This is a fascinating post from an indie band, via Techdirt, laying out how much they get paid for various purchases or listens across platforms. It’s worth a read. But since I took a little heat for my recent post/screed on Spotify and the record companies, I want to share a few highlights from an actual music creator:
If you decide to pay nothing, well, we get nothing, but at least you didn’t give money indirectly to major record labels, which seems to be the case with Spotify!!
And here’s Techdirt:
What really comes through from all of this is that, as has pretty much always been the case with all but a handful of top acts, musicians don’t make much money from selling music. At least, as an indie band, Uniform Motion actually does make some money from all of these methods. If it was a signed band, they’d almost certainly be making zilch on each play or sale, because the label would keep it until they “recouped,” which for nearly every signed act is approximately never.
However, it does drive home the need for ancillary revenue streams — such as performances.
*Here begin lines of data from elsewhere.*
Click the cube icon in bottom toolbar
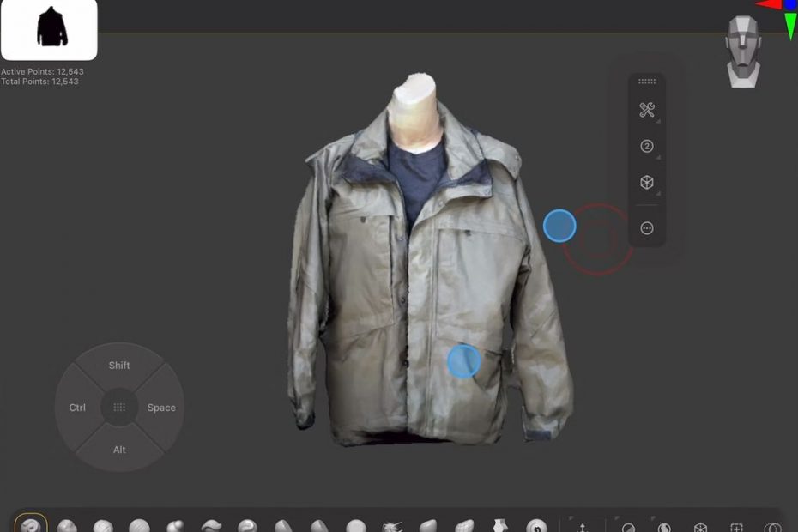Viewport: 798px width, 532px height. [x=700, y=528]
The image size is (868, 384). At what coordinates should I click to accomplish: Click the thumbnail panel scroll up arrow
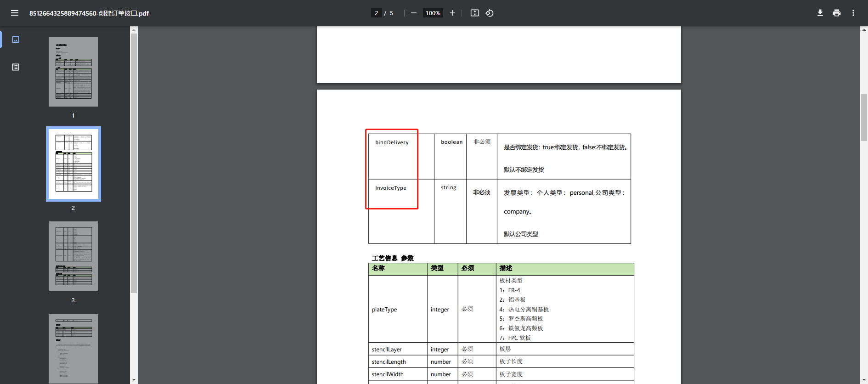pos(134,30)
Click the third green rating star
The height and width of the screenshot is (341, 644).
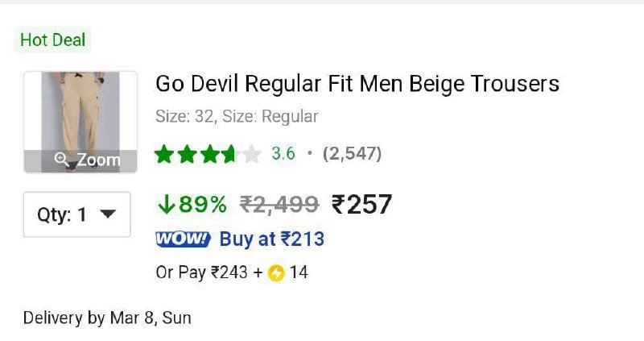209,154
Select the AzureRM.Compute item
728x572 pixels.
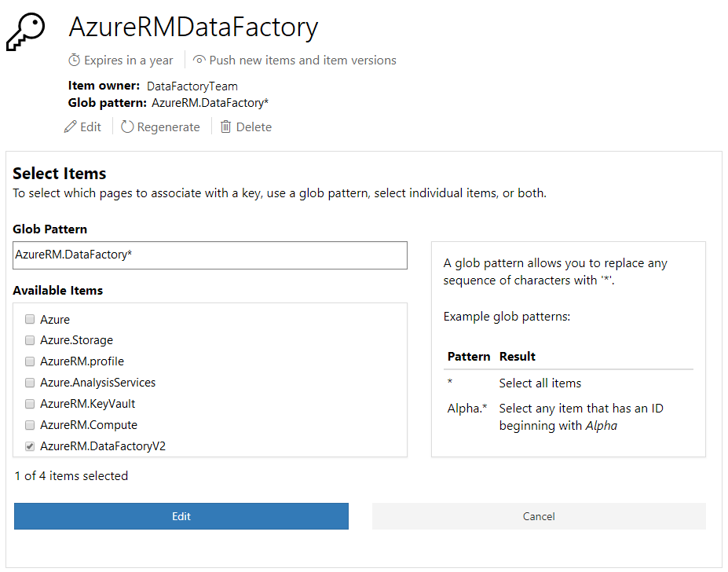[x=29, y=424]
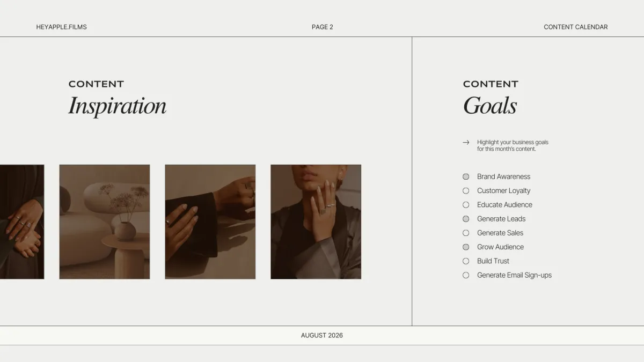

Performance revenue has issues too, but to make a living making music, it seems pretty clear that most acts need multiple revenue streams.
The main point I want to make here is that figuring out how to make sure artists can live a comfortable life is mostly divorced from how we actually paid for music in the late 20th century! The centralized record company model was a means for a tiny percentage of artists to make a whole ton of money. Pretty much nothing about that makes sense. Especially now since distribution costs roughly nothing.
There is then the separate question of how a whole class of musical artists should be compensated. We can have that discussion. But let’s start it out by remembering that the answer so far has mostly been they basically didn’t. So when I raise the possibility that maybe they don’t need to, it shouldn’t seem like a totally wild notion.